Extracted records
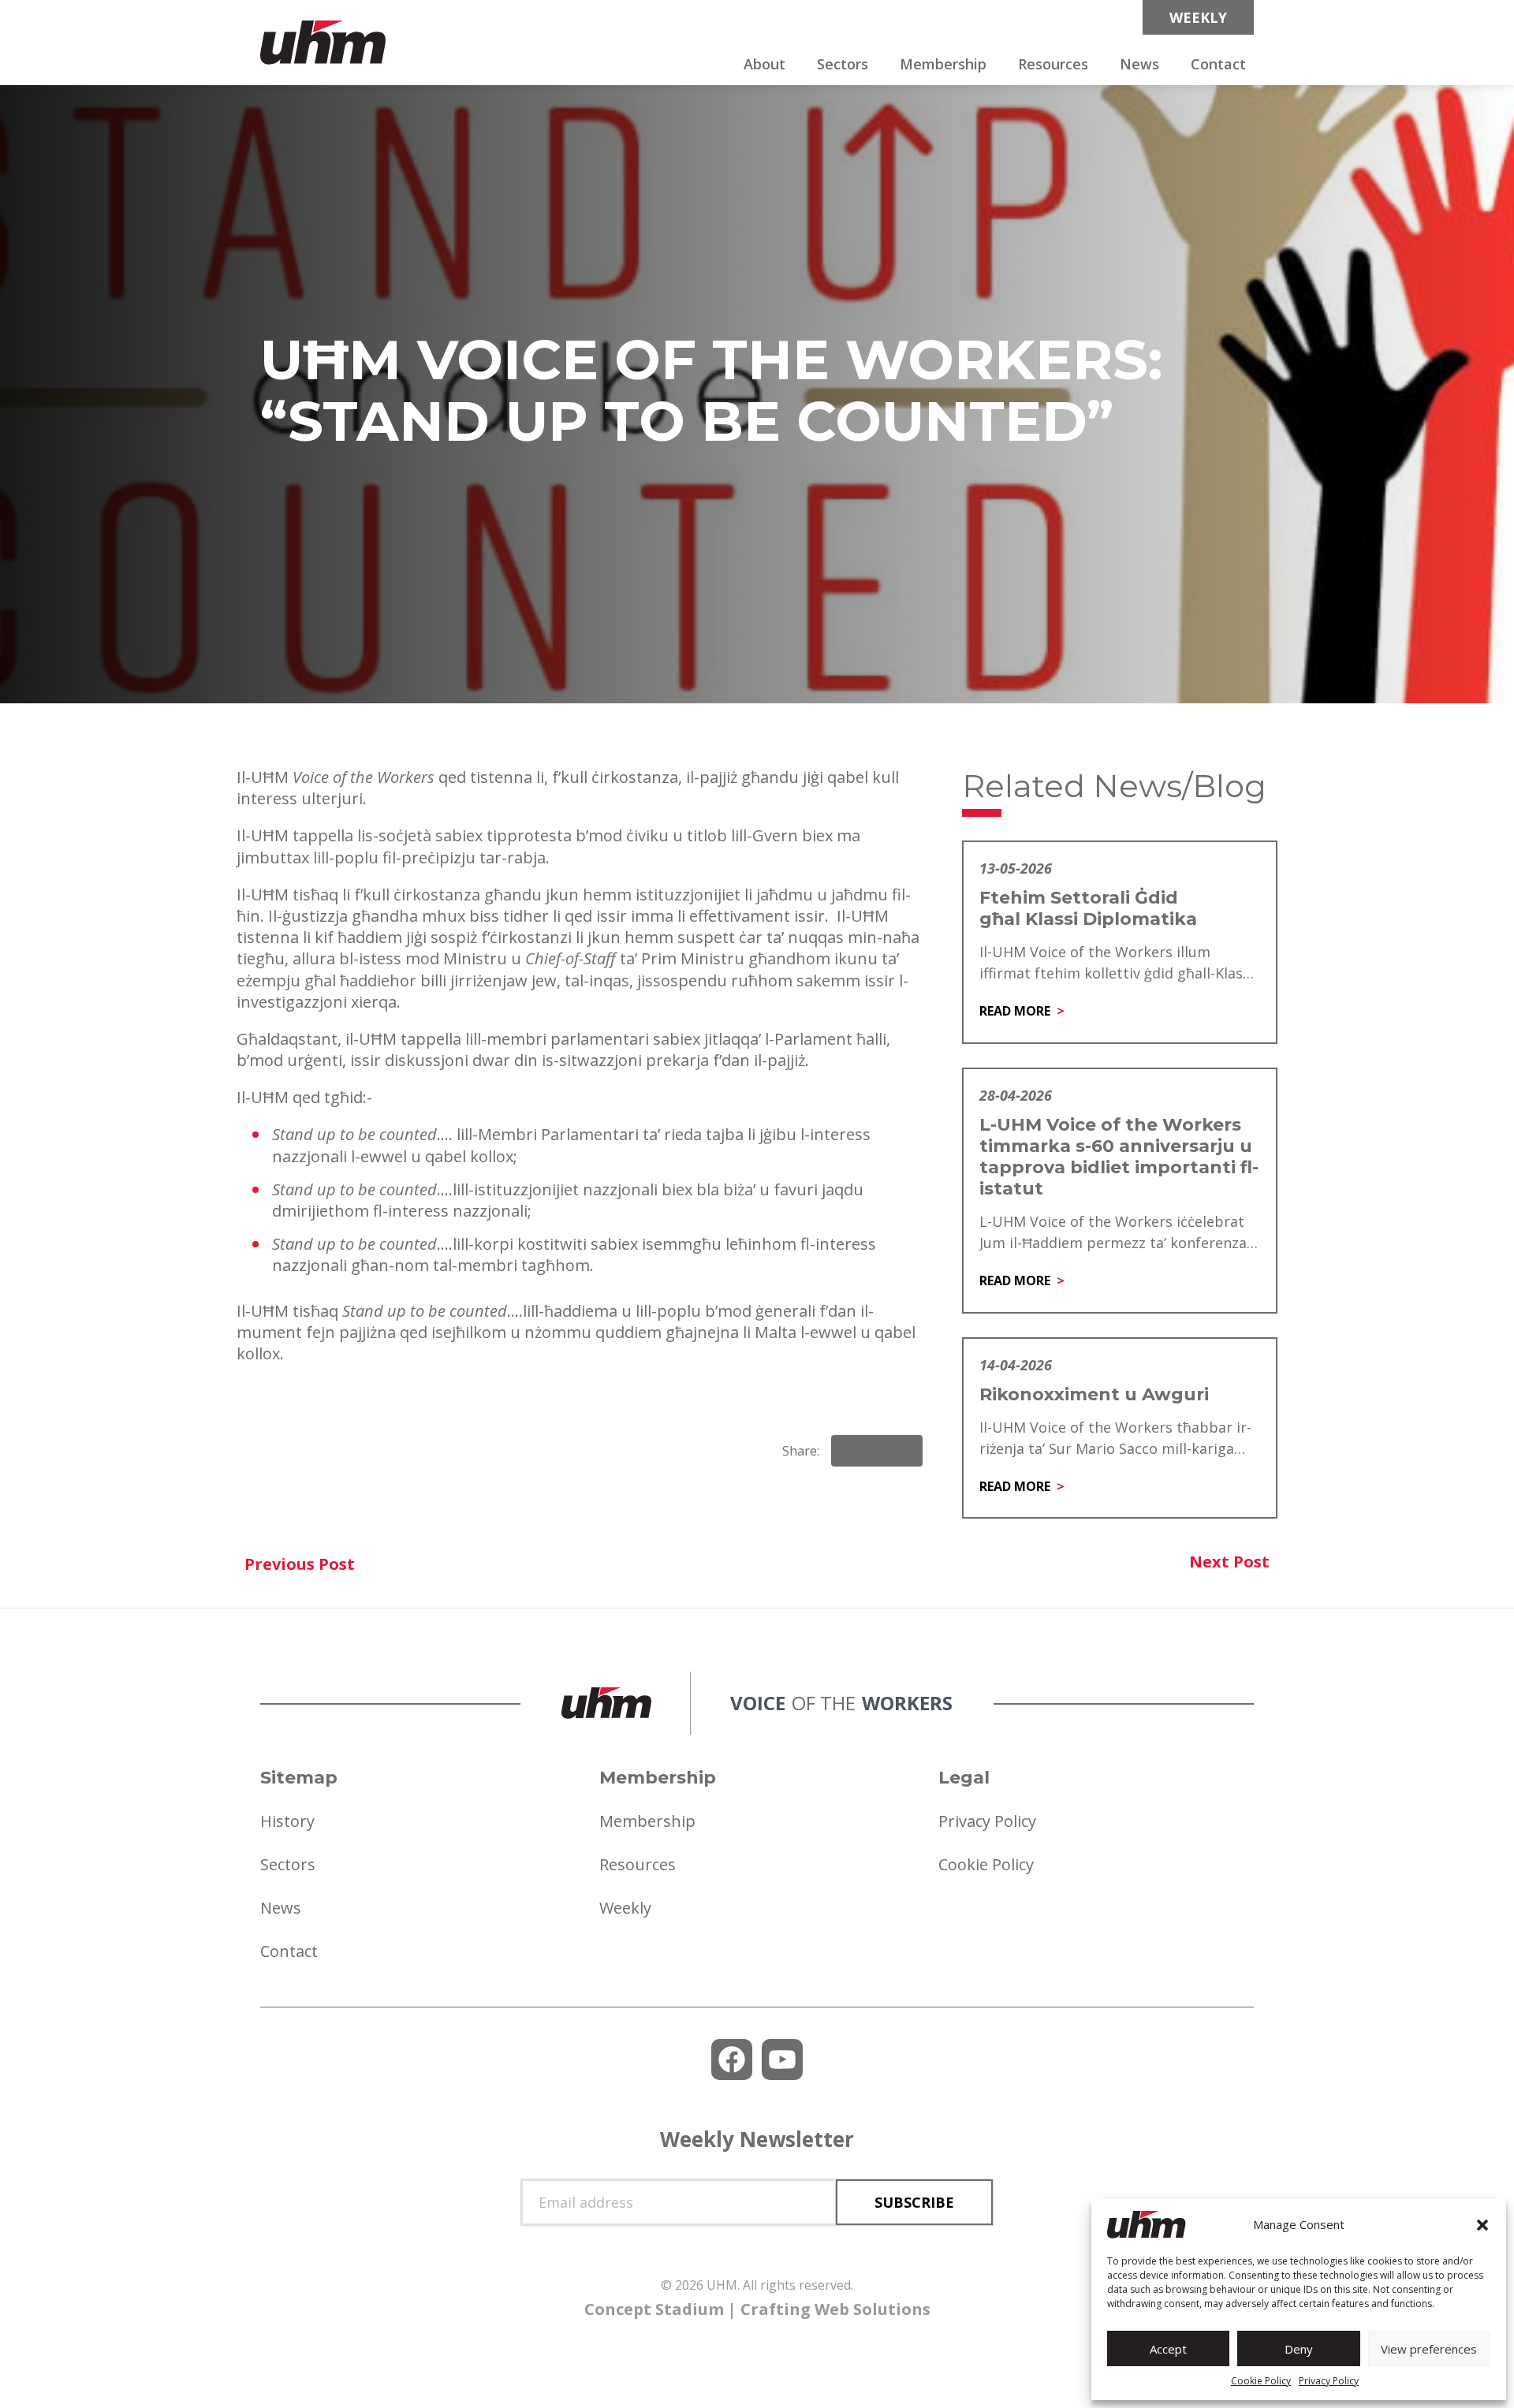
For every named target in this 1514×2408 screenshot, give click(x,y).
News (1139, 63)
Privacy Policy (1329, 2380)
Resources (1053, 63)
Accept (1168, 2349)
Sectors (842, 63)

--

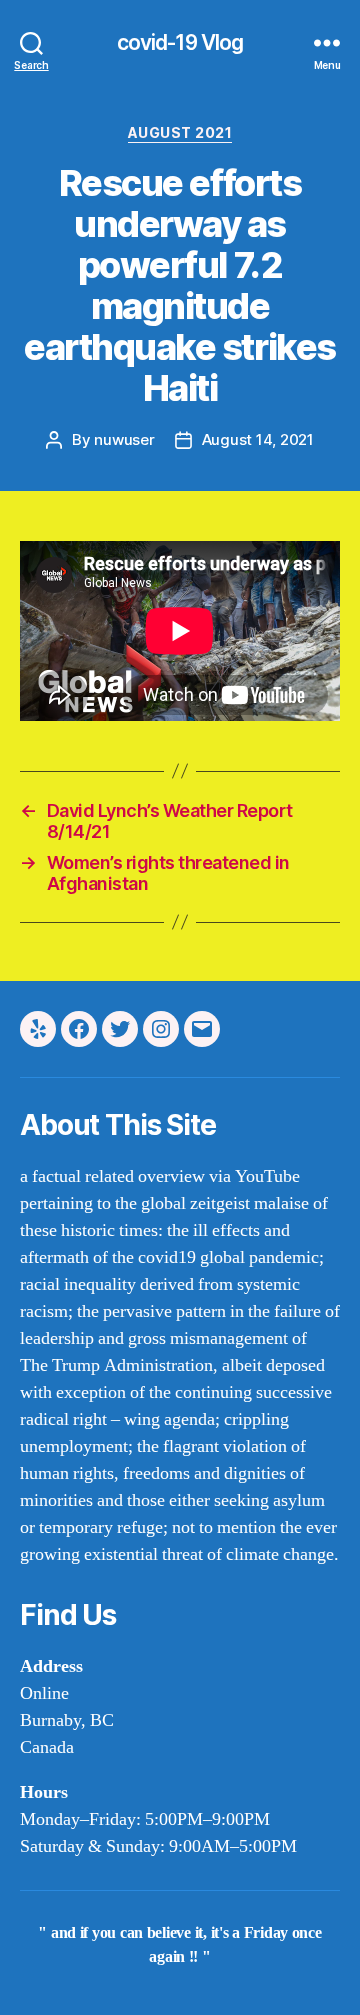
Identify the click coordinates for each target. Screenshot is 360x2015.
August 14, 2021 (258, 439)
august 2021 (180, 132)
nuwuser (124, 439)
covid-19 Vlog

...

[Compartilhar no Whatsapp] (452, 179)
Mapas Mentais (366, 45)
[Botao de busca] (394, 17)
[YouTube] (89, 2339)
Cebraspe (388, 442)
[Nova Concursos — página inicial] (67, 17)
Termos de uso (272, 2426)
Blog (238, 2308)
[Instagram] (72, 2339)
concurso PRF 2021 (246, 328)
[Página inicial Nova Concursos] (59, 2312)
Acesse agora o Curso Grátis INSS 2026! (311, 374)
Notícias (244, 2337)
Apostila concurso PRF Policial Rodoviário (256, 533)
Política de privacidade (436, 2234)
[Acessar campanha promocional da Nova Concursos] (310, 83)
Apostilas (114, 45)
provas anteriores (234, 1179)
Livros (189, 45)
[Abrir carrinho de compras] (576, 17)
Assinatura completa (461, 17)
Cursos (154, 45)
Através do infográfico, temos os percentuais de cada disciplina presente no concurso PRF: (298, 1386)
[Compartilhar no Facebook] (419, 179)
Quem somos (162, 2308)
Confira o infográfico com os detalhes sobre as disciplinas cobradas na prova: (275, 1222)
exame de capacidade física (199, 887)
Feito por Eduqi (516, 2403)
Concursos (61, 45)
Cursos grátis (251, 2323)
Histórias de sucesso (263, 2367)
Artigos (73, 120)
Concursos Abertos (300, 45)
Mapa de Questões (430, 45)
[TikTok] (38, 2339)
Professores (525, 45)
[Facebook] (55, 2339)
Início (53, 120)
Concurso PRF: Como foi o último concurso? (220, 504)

Prompt - Looking back over the data above, restate word for word the lines that begin at the line with "exame de capacidade física (199, 887)" and end at the line with "Concurso PRF: Como", inclusive.

Result -
exame de capacidade física (199, 887)
Feito por Eduqi (516, 2403)
Concursos (61, 45)
Cursos grátis (251, 2323)
Histórias de sucesso (263, 2367)
Artigos (73, 120)
Concursos Abertos (300, 45)
Mapa de Questões (430, 45)
[TikTok] (38, 2339)
Professores (525, 45)
[Facebook] (55, 2339)
Início (53, 120)
Concurso PRF: Como foi o último concurso? (220, 504)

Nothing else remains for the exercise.